To achieve it Microsoft is putting an internal price on carbon based on market pricing for renewable energy and carbon offsets. For emissions not eliminated through efficiency measures, Microsoft will purchase renewable energy and carbon offsets and charge the cost back to the business divisions.
The carbon price and charge-back model is designed to provide an economic incentive for business groups to reduce carbon emissions through efficiency measures and increased use of renewable energy. The operations impacted by the carbon price include data centres, software development labs, office buildings, and business travel.
There’s more detail in a white paper published by the company - Becoming Carbon Neutral: How Microsoft is Becoming Lean, Green, and Accountable.
Microsoft has been rethinking its plan to reduce carbon emissions after announcing disappointing progress in its CSR report published last October. The plan was that by mid 2012 the company would have reduced carbon emissions per unit of revenue by 30% compared with 2007. But the CSR report showed that emissions were up 16% in calendar 2010 and revenue up just 12% for the financial year to June 2011, which meant that emissions per unit of revenue took a step backwards.

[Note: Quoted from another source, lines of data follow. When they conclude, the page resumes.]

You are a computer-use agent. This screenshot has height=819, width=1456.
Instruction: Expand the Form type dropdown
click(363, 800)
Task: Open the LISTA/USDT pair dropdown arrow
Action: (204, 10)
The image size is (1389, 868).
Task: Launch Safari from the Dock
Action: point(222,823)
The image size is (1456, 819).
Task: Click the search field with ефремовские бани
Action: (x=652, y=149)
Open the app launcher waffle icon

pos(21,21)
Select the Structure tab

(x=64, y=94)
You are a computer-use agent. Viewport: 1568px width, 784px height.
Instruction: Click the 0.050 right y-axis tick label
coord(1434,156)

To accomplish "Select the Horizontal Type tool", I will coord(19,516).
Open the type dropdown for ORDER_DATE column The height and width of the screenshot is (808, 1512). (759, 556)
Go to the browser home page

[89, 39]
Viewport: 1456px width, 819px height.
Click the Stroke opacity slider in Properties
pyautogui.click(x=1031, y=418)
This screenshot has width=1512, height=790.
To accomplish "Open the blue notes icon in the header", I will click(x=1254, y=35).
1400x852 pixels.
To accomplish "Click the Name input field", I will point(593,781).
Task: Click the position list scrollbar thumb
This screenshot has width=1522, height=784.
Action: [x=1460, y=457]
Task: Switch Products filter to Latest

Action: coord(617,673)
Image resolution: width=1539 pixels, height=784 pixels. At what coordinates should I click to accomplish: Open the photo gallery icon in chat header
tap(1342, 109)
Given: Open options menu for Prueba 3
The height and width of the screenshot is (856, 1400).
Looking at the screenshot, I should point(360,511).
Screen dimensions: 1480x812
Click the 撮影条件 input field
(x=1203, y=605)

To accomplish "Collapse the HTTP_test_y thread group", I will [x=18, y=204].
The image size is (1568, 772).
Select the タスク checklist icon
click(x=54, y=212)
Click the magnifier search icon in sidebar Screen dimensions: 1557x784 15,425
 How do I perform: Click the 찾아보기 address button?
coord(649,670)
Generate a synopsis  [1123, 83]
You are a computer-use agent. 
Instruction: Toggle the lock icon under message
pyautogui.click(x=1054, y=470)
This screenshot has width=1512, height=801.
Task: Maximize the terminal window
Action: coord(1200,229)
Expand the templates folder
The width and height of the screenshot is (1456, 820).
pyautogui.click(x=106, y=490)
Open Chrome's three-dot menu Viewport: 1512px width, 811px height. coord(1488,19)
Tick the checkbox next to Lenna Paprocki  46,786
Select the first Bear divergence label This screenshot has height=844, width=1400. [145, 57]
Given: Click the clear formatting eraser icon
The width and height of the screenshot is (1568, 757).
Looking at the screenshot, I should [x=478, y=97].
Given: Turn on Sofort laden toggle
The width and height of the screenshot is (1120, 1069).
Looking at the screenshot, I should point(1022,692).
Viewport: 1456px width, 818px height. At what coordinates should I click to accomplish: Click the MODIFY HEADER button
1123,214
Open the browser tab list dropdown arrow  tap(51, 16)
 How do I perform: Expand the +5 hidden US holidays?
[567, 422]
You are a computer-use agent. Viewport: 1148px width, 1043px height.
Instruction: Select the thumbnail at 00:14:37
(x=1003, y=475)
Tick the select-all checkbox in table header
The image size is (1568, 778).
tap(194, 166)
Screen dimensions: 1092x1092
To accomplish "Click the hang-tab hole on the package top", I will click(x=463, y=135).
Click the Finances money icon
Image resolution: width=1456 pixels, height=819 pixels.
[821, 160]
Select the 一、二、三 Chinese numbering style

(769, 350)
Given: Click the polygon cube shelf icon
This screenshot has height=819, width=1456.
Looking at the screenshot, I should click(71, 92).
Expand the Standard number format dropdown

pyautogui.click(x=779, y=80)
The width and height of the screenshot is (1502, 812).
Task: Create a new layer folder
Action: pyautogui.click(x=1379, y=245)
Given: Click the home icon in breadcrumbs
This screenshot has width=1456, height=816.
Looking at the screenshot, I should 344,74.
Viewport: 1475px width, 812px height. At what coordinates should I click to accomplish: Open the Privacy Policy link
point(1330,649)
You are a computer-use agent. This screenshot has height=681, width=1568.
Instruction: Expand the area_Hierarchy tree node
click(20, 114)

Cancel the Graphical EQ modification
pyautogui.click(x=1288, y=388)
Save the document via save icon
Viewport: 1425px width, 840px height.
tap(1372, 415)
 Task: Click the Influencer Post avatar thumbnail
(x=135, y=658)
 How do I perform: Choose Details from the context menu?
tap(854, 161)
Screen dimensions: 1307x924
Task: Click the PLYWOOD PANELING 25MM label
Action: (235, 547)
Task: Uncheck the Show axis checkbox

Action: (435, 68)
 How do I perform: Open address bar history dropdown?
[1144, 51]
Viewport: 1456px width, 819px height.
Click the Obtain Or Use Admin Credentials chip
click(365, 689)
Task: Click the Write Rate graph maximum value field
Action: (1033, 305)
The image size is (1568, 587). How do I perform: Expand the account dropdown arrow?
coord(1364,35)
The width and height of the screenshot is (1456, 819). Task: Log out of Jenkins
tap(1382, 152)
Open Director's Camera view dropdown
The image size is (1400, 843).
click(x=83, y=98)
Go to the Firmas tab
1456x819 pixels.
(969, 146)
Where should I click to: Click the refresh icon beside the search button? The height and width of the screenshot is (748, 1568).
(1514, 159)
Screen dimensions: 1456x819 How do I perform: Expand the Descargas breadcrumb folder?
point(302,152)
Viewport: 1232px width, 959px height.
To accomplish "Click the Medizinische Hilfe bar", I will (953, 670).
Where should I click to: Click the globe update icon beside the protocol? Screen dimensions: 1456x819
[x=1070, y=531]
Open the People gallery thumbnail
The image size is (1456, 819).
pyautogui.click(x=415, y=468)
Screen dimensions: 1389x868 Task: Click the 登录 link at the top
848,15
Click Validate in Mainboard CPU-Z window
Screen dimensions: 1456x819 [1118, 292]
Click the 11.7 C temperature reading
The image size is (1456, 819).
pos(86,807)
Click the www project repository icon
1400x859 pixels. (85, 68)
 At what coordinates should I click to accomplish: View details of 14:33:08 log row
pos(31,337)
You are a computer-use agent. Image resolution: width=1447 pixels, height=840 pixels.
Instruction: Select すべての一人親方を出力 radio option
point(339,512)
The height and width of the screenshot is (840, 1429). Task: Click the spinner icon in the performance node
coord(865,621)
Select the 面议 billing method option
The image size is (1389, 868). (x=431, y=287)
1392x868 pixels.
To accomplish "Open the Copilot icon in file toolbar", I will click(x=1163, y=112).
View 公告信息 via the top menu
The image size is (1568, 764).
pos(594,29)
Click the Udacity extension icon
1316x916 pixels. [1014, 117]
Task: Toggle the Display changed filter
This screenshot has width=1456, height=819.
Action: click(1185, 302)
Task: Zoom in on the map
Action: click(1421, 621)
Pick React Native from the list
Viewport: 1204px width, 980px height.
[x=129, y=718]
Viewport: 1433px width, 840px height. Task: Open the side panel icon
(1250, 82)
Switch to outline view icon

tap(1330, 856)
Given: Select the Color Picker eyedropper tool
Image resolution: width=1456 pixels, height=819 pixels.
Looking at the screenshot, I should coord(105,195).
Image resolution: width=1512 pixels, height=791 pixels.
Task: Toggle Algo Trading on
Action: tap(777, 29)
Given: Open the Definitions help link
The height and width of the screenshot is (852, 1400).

There are two advantages to this new plan to achieve carbon neutrality. Firstly, its an absolute figure, not related to revenue, and its an absolute figure we ultimately have to achieve. Secondly, it puts responsibility directly in the hands of business divisions, so it is creating an awareness across the business at ground level.
The downside is that the company is talking about offsets, which are not the favourite way to do it for many people (including me). Offsets do not have a great reputation for achieving their objectives, i.e. reducing carbon emissions. And in this case it seems like a business cost that Microsoft’s divisions could potentially plan for and achieve through financial savings elsewhere.
It’s a commendable scheme, but to ensure it achieves its objectives of reducing emissions it would be better as an internal cap and trade scheme, i.e. the available offsets should be limited and reduced over time to achieve the real efficiency savings objectives, with departments having to bid against each other in auction to acquire the rights to offset. If a department doesn’t achieve carbon neutrality under that scheme then the head of the business unit goes.